Jul 27, 2020PR-M07-20-NI-41

Potential new medicine DS-1062 could redefine treatment standards in lung, breast and multiple other cancers.

 

AstraZeneca has entered into a new global development and commercialisation agreement with Daiichi Sankyo Company, Limited (Daiichi Sankyo) for DS-1062, Daiichi Sankyo’s proprietary trophoblast cell-surface antigen 2 (TROP2)-directed antibody drug conjugate (ADC) and potential new medicine for the treatment of multiple tumour types.

DS-1062 is currently in development for the treatment of multiple tumours that commonly express the cell-surface glycoprotein TROP2. Among them, TROP2 is overexpressed in the majority of non-small cell lung cancers1 and breast cancers,2,3 tumour types that have long been a strategic focus for AstraZeneca. This collaboration reflects AstraZeneca’s strategy to invest in antibody drug conjugates as a class, the innovative nature of the technology and the successful existing collaboration with Daiichi Sankyo.

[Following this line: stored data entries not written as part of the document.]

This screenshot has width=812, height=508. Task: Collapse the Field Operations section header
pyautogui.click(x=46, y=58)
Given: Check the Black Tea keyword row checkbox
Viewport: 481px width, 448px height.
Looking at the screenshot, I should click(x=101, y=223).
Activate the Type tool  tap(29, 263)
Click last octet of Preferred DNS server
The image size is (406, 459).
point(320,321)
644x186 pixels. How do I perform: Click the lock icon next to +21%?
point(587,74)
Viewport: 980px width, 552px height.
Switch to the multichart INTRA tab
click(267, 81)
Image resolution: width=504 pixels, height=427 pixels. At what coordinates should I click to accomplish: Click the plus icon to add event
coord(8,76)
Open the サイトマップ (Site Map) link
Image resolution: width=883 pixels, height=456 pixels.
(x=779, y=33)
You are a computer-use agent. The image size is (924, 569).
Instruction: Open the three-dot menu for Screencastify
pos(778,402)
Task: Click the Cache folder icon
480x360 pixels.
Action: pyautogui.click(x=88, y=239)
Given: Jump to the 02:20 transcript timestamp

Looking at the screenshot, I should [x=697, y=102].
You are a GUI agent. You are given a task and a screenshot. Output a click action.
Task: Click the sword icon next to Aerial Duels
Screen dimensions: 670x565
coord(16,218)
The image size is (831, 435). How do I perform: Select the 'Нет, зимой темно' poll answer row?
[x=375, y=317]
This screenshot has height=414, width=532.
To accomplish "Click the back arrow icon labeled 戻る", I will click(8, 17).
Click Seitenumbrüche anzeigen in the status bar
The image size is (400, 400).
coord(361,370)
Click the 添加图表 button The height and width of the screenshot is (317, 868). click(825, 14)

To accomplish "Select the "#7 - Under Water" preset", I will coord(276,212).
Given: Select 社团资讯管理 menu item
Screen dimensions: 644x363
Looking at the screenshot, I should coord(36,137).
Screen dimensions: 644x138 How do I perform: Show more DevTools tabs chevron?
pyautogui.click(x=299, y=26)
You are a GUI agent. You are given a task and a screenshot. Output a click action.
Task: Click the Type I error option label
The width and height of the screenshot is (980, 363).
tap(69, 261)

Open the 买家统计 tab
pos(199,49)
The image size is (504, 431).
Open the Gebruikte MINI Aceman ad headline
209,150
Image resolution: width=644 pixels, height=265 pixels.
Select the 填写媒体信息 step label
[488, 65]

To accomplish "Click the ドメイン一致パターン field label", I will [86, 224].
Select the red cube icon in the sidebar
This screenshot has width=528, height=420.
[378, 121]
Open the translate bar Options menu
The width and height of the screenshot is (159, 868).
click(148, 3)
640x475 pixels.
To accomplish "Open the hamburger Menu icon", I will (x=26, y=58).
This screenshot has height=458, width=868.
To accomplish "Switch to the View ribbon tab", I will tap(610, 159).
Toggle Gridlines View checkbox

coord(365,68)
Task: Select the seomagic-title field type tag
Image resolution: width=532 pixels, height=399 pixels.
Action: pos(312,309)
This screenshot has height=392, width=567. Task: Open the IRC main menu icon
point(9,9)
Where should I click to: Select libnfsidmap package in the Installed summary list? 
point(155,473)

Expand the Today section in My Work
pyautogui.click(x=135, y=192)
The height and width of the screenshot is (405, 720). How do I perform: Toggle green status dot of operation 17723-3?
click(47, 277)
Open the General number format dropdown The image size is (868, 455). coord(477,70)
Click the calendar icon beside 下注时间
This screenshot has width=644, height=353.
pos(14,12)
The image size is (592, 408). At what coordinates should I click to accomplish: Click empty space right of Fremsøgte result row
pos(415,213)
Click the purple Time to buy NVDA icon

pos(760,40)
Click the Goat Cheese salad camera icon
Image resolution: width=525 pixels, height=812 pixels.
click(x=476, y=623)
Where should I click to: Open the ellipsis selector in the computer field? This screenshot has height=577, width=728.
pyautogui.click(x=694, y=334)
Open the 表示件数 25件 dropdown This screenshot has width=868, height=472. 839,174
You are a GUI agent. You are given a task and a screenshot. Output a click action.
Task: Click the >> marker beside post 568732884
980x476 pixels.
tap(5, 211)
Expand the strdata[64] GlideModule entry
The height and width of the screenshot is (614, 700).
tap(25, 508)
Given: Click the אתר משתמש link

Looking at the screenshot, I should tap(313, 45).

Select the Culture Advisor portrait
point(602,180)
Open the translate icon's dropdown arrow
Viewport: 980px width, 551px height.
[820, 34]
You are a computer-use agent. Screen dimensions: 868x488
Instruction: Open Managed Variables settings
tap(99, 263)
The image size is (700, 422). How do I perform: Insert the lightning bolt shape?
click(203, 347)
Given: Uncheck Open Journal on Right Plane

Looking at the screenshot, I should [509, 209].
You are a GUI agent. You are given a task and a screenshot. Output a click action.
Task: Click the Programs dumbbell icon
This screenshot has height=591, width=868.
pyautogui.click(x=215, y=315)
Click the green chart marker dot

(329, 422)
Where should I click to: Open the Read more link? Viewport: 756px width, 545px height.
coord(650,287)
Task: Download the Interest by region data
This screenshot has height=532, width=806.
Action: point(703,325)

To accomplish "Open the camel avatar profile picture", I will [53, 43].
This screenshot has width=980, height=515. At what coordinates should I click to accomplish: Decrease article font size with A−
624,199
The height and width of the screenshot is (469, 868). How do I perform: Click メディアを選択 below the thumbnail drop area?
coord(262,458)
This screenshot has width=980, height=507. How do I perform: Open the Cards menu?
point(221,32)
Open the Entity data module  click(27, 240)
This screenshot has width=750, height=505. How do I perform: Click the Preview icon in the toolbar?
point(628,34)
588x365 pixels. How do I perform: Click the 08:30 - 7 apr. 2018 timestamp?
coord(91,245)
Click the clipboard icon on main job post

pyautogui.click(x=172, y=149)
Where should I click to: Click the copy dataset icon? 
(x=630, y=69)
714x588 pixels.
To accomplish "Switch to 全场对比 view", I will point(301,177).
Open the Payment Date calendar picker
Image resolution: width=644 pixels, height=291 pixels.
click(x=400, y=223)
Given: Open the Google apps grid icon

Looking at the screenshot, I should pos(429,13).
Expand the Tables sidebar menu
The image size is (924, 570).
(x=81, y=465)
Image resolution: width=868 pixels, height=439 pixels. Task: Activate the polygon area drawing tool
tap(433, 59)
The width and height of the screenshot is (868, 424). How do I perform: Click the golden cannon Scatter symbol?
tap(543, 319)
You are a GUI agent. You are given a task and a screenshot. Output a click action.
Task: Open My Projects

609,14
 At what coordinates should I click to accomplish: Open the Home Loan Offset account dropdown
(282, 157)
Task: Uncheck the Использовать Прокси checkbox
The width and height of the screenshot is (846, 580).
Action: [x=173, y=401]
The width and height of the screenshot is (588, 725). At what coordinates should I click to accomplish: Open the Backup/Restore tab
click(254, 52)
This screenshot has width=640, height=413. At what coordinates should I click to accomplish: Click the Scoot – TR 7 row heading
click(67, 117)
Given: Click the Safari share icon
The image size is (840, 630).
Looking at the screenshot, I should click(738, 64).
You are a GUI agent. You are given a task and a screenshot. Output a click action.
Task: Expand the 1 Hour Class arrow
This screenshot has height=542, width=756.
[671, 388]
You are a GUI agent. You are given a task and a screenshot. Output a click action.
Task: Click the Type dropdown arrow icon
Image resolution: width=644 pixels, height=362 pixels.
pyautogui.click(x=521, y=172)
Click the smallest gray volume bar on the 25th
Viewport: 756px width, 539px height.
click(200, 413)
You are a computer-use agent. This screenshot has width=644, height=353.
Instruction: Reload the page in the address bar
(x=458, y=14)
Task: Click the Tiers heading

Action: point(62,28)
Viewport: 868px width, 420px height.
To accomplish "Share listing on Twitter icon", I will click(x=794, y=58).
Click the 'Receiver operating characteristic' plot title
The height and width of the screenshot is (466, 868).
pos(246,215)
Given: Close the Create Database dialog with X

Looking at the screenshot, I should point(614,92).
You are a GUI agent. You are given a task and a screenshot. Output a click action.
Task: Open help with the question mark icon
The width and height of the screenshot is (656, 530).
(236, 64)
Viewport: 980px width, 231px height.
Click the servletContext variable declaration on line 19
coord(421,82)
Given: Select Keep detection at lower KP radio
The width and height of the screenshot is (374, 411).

Pascal Soriot, Chief Executive Officer, said: “We see significant potential in this antibody drug conjugate in lung as well as in breast and other cancers that commonly express TROP2. We are delighted to enter this new collaboration with Daiichi Sankyo and to build on the successful launch of Enhertu to further expand our pipeline and leadership in Oncology. We now have six potential blockbusters in Oncology with more to come in our early and late pipelines.”

Sunao Manabe, Representative Director, President and CEO of Daiichi Sankyo, said: “DS-1062, one of our lead DXd ADCs that will form a pillar of our next mid-term business plan, has the potential to become a best-in-class TROP2 ADC in multiple tumours, including lung and breast cancers. This new strategic collaboration with AstraZeneca, a company with extensive experience and significant expertise in the global oncology business, will enable us to deliver DS-1062 to more patients around the world as quickly as possible. As we have done with Enhertu, we will jointly design and implement strategies to maximise the value of DS-1062.”

Using Daiichi Sankyo’s proprietary DXd ADC technology, DS-1062 is designed to deliver chemotherapy selectively to cancer cells and to reduce systemic exposure. A comprehensive development programme with DS-1062 is planned globally.


Financial considerations

AstraZeneca will pay Daiichi Sankyo an upfront payment of $1bn in staged payments: $350m is due upon completion, with $325m after 12 months and $325m after 24 months from the effective date of the agreement.

AstraZeneca will pay additional conditional amounts of up to $1bn for the successful achievement of regulatory approvals and up to $4bn for sales-related milestones.

The transaction will be accounted for as an intangible asset acquisition, recognised initially at the present value of non-contingent consideration, with any potential future milestone payments capitalised into the intangible asset as they are recognised.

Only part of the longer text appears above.